The Richmond Public Schools are correcting falsely reported expulsion data submitted to the State Board of Education for the past five years. But what fallout may come from the misreported information remains unanswered.
The school administration submitted the data as part of its yearly reporting to the state. Posted on the state's Web site along with similar data from the other school districts, the city schools report just one expulsion from 2004 through 2009.
Expulsion, defined as banning a pupil from city schools for an entire school year, shouldn't be confused with suspensions, another troubling set of data for the Richmond system. In the 2007-2008 school year, Richmond schools, which have just fewer than 24,000 pupils, doled out 13,500 suspensions.
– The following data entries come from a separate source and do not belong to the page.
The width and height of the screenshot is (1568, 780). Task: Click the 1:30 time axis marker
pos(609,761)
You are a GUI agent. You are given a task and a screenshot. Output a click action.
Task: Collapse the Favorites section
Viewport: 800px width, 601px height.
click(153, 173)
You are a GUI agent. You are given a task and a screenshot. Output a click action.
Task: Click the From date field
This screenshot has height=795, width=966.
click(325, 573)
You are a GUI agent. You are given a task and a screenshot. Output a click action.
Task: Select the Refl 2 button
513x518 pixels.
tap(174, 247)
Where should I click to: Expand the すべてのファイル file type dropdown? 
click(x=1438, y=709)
Former School Board member Carol A.O. Wolf, who sat on the discipline committee, pointed out the expulsion error in a letter to Superintendent Yvonne Brandon in July, a month before the district sent its corrected data to the state.
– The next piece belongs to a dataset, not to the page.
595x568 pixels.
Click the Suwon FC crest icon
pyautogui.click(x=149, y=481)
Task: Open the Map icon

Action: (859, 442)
“I find it disturbing that there are so many excuses and so little accountability,” Wolf says. “If the RPS School Board fails to hold itself or the superintendent accountable, we can only hope that the state superintendent will.”
But school officials dispute that an error occurred.
“Technically, we didn't report incorrect data,” Richmond Schools spokesman Alfonso Mathis writes in an e-mail, saying problems with an “internal [computer] system” meant “some of our information was being lost in the transition.”
The revised numbers show dozens of pupils expelled during each of those years, a total of 190 expulsions from 2004 through 2009. “Since our initial reporting to the State,” Mathis writes, “this situation has been rectified.”
Even the corrected numbers may have discrepancies. The numbers reported to the state for the most recent two years of reporting, according to Department of Education spokesman Charles Pyle, are not the same as the numbers provided to Wolf by the school district in response to a Freedom of Information Act request. The recently resubmitted figures currently available on the state Web site show 47 expulsions in 2007-2008 and 34 in 2008-2009, compared with 58 and 39 reported to Wolf.
Both the current superintendent, Yvonne Brandon, and former superintendent, Deborah Jewell-Sherman, signed off on the incorrect numbers sent to the state. There can be stiff penalties for supplying incorrect data to the state board because it affects distribution of state and federal funds. Failing to supply accurate data exposes superintendents to a variety of penalties, ranging from fines to suspension or removal from their jobs.
School Board Chairwoman Chandra Smith was unavailable for comment, but the board's vice chairwoman, Kim Gray, says the matter “really concerns me.”
“I think that there are questions out there that are unanswered,” she says, indicating that it might be appropriate for the board to seek further information regarding the matter from Brandon: “There are questions worth probing.”